Time Difference Between Developing with Unit Tests vs No Tests

productivitysolo-developmentunit testing

I'm a solo developer with a pretty time-constrained work environment where development time ranges usually from 1-4 weeks per project, depending on either requirements, urgency, or both. At any given time I handle around 3-4 projects, some having timelines that overlap with each other.

Expectedly, code quality suffers. I also do not have formal testing; it usually goes down to walking through the system until it somewhat breaks. As a result, a considerable amount of bugs escape to production, which I have to fix and in turn sets back my other projects.

This is where unit testing comes in. When done right, it should keep bugs, let alone those that escape to production, to a minimum. On the other hand, writing tests can take a considerable amount of time, which doesn't sound good with time-constrained projects such as mine.

Question is, how much of a time difference would writing unit-tested code over untested code, and how does that time difference scale as project scope widens?

Best Answer

The later you test, the more it costs to write tests.

The longer a bug lives, the more expensive it is to fix.

The law of diminishing returns ensures you can test yourself into oblivion trying to ensure there are no bugs.

Buddha taught the wisdom of the middle path. Tests are good. There is such a thing as too much of a good thing. The key is being able to tell when you are out of balance.

Every line of code you write without tests will have significantly greater costs to adding tests later than if you had written the tests before writing the code.

Every line of code without tests will be significantly more difficult to debug or rewrite.

Every test you write will take time.

Every bug will take time to fix.

The faithful will tell you not to write a single line of code without first writing a failing test. The test ensures you're getting the behavior you expect. It allows you to change the code quickly without worrying about affecting the rest of the system since the test proves the behavior is the same.

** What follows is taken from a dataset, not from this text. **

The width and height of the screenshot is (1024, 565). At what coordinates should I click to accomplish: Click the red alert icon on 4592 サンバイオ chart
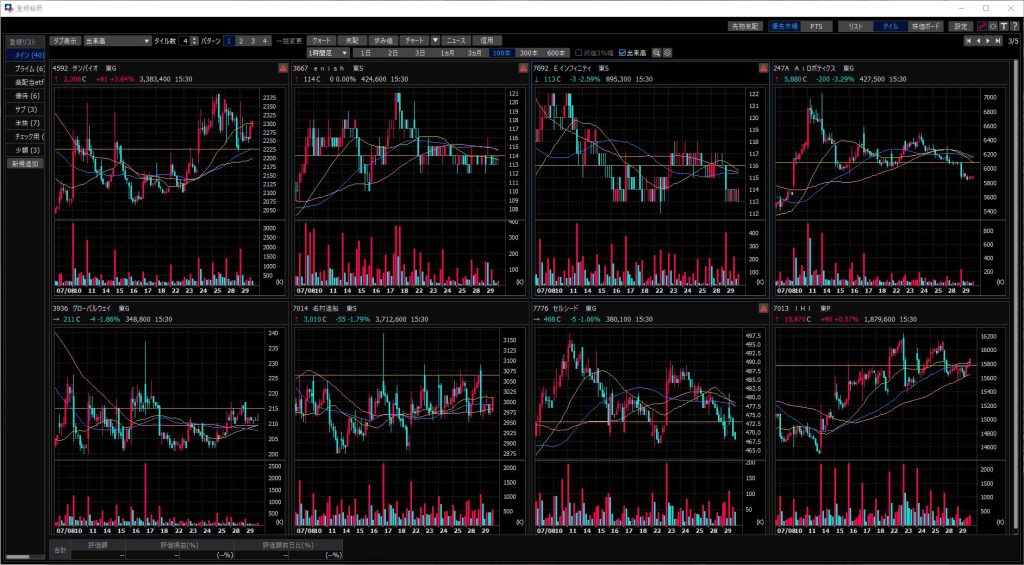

You must weigh all that against the fact that tests don't add features. Production code adds features. And features are what pay the bills.

Pragmatically speaking, I add all the tests I can get away with. I ignore comments in favor of watching tests. I don't even trust code to do what I think it does. I trust tests. But I've been known to throw the occasional hail mary and get lucky.

However, many successful coders don't do TDD. That doesn't mean they don't test. They just don't obsessively insist that every line of code have an automated test against it. Even Uncle Bob admits he doesn't test his UI. He also insists you move all logic out of the UI.

As a football metaphor (that's American football) TDD is a good ground game. Manual only testing where you write a pile of code and hope it works is a passing game. You can be good at either. Your career isn't going to make the playoffs unless you can do both. It won't make the superbowl until you learn when to pick each one. But if you need a nudge in a particular direction: the officials calls go against me more often when I'm passing.

If you want to give TDD a try I highly recommend you practice before trying to do it at work. TDD done half way, half hearted, and half assed is a big reason some don't respect it. It's like pouring one glass of water into another. If you don't commit and do it quickly and completely you end up dribbling water all over the table.